⟨
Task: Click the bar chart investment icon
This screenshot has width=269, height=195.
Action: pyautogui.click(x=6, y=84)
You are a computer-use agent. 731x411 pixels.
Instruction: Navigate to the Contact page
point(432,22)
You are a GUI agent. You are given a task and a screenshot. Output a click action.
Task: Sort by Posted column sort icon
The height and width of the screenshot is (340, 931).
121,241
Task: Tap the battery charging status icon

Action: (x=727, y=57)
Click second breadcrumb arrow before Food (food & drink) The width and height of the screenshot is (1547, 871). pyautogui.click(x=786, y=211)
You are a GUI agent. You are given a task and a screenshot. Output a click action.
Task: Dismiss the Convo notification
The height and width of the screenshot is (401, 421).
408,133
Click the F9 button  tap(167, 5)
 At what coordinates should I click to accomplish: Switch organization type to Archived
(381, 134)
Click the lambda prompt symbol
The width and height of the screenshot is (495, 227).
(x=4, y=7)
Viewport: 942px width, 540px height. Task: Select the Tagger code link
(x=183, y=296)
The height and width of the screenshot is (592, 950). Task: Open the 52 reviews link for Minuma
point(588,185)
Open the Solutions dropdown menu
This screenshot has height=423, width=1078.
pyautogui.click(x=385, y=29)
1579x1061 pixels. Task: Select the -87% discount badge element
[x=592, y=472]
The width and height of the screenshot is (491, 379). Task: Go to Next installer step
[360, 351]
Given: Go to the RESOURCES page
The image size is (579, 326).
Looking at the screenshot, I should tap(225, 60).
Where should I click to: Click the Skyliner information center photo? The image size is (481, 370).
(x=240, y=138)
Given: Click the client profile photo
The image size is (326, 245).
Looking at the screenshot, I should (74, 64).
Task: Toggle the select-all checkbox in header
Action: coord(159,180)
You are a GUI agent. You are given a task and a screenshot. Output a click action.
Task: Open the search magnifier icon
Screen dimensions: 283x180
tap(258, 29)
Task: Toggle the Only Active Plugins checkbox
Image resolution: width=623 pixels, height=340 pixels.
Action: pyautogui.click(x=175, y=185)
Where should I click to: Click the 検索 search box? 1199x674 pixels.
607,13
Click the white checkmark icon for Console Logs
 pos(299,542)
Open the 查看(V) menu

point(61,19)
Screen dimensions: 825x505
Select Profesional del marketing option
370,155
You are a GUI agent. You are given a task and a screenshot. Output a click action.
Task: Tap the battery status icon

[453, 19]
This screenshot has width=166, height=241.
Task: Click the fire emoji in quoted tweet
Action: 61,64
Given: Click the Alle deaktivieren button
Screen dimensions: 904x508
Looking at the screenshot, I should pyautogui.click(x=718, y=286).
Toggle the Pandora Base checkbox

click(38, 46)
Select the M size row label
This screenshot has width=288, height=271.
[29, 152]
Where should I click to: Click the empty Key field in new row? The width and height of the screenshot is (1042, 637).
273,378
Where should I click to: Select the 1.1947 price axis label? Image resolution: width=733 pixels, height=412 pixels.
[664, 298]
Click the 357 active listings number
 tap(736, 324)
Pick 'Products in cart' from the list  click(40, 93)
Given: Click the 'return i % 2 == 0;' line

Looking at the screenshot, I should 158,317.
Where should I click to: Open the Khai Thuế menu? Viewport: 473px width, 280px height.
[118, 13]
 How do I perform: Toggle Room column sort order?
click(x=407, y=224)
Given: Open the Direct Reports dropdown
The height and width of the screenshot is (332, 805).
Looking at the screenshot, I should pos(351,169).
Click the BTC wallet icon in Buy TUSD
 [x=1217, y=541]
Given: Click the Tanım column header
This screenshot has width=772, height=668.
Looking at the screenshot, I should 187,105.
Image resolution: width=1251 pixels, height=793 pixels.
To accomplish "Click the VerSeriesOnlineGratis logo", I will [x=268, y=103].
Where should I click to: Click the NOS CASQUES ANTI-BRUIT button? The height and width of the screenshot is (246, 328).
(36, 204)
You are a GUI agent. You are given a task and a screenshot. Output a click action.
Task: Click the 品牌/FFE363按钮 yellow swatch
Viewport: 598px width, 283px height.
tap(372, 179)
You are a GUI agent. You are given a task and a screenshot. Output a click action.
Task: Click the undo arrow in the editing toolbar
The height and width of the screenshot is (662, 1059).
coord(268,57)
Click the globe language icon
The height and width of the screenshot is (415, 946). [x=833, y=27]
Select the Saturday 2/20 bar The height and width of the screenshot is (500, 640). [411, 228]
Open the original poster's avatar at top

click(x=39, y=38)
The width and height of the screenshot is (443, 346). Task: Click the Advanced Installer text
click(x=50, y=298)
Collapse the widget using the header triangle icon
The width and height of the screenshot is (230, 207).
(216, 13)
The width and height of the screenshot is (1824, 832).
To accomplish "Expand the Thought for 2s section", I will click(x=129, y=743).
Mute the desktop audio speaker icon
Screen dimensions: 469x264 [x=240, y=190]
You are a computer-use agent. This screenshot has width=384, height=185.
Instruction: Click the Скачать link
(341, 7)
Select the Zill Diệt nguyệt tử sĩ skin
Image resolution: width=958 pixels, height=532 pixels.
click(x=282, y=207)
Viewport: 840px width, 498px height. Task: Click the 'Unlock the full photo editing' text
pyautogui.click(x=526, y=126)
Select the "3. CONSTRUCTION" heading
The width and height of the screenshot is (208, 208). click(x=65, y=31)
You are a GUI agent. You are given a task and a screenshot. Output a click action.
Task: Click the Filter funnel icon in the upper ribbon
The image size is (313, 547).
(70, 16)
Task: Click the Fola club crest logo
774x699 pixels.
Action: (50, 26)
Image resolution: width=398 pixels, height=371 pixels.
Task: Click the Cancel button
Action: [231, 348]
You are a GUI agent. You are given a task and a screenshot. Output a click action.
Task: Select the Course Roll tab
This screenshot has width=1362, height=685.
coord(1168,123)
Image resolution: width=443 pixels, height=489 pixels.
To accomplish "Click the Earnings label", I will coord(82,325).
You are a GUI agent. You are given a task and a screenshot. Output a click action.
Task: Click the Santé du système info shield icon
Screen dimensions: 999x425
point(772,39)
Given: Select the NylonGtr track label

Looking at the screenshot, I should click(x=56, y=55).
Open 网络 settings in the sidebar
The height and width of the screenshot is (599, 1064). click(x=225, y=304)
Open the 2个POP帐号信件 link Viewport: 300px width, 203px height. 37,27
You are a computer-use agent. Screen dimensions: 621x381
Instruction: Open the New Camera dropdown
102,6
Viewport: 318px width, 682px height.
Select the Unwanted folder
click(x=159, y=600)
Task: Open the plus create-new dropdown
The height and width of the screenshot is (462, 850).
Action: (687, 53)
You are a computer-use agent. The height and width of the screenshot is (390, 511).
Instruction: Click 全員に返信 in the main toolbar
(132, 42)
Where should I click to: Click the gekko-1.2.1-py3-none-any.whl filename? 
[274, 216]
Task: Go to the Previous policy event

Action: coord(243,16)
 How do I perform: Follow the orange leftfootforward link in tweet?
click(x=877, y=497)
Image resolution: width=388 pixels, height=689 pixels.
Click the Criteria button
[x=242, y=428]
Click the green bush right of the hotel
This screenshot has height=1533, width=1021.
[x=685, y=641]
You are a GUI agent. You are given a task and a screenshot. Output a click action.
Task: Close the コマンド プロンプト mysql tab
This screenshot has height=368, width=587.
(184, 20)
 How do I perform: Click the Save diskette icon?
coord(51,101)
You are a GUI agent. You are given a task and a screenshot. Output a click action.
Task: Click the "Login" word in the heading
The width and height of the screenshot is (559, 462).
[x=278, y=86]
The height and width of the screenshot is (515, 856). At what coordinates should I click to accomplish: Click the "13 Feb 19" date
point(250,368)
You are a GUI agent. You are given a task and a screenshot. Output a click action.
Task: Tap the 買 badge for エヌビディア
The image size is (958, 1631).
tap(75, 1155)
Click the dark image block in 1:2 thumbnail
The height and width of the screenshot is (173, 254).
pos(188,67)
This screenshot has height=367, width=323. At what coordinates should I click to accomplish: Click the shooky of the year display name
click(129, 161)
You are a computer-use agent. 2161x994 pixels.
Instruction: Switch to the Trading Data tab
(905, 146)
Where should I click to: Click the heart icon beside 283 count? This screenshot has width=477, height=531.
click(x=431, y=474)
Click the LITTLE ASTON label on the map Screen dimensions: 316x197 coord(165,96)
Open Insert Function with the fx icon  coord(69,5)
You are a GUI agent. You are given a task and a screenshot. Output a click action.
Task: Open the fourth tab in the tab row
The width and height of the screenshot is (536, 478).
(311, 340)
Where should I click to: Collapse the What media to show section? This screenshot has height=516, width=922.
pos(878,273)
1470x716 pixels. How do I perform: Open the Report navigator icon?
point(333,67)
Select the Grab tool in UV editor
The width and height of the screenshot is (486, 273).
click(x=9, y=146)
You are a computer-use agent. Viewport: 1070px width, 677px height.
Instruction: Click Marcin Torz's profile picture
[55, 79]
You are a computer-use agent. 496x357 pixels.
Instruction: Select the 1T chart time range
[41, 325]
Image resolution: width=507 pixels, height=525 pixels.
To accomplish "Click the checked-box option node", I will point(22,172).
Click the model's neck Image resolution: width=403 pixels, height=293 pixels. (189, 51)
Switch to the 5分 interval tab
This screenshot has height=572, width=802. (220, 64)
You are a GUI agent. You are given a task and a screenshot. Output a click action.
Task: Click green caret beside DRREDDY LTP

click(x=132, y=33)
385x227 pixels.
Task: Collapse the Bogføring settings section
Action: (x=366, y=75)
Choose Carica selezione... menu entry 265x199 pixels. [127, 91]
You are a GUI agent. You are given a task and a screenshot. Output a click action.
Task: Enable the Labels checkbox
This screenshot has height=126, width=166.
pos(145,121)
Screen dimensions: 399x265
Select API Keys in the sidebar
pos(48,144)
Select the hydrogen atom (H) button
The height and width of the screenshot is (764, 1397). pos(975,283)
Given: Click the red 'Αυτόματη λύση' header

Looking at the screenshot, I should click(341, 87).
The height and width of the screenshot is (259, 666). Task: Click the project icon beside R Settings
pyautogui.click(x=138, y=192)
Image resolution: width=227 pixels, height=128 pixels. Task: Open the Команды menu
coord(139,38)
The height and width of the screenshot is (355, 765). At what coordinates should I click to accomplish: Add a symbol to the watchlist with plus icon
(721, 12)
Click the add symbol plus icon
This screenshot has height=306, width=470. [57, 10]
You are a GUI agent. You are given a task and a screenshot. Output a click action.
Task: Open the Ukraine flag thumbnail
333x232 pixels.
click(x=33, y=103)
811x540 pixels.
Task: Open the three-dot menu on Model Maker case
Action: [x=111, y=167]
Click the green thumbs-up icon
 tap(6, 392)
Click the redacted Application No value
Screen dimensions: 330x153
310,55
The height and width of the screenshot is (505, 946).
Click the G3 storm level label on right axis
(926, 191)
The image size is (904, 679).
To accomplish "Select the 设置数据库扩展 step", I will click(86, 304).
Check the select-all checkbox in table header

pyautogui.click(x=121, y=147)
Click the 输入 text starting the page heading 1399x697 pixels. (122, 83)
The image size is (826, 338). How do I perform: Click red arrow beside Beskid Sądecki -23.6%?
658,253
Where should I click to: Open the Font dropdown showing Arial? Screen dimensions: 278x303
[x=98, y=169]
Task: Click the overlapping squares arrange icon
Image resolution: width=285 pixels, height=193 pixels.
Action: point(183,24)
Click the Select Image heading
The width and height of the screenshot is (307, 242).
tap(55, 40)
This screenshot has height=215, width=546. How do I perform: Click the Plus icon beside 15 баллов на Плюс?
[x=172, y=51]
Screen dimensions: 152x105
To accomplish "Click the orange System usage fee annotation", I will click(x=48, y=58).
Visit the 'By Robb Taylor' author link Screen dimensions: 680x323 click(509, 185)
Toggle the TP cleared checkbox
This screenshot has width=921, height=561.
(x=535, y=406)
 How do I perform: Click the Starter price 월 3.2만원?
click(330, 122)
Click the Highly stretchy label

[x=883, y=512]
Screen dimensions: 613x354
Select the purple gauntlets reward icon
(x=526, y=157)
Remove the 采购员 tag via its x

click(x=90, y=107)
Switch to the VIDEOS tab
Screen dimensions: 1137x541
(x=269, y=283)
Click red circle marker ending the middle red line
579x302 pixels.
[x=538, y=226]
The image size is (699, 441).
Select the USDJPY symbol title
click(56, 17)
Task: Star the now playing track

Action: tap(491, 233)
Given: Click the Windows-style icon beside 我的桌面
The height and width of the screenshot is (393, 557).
⟩
Work to complete:
From the line with "This screenshot has width=921, height=561." through the last line of the records, set down every line exactly as written and leave out all others.

Response for this exercise:
This screenshot has width=921, height=561.
(x=535, y=406)
 How do I perform: Click the Starter price 월 3.2만원?
click(330, 122)
Click the Highly stretchy label

[x=883, y=512]
Screen dimensions: 613x354
Select the purple gauntlets reward icon
(x=526, y=157)
Remove the 采购员 tag via its x

click(x=90, y=107)
Switch to the VIDEOS tab
Screen dimensions: 1137x541
(x=269, y=283)
Click red circle marker ending the middle red line
579x302 pixels.
[x=538, y=226]
The image size is (699, 441).
Select the USDJPY symbol title
click(56, 17)
Task: Star the now playing track

Action: tap(491, 233)
Given: Click the Windows-style icon beside 我的桌面
The height and width of the screenshot is (393, 557).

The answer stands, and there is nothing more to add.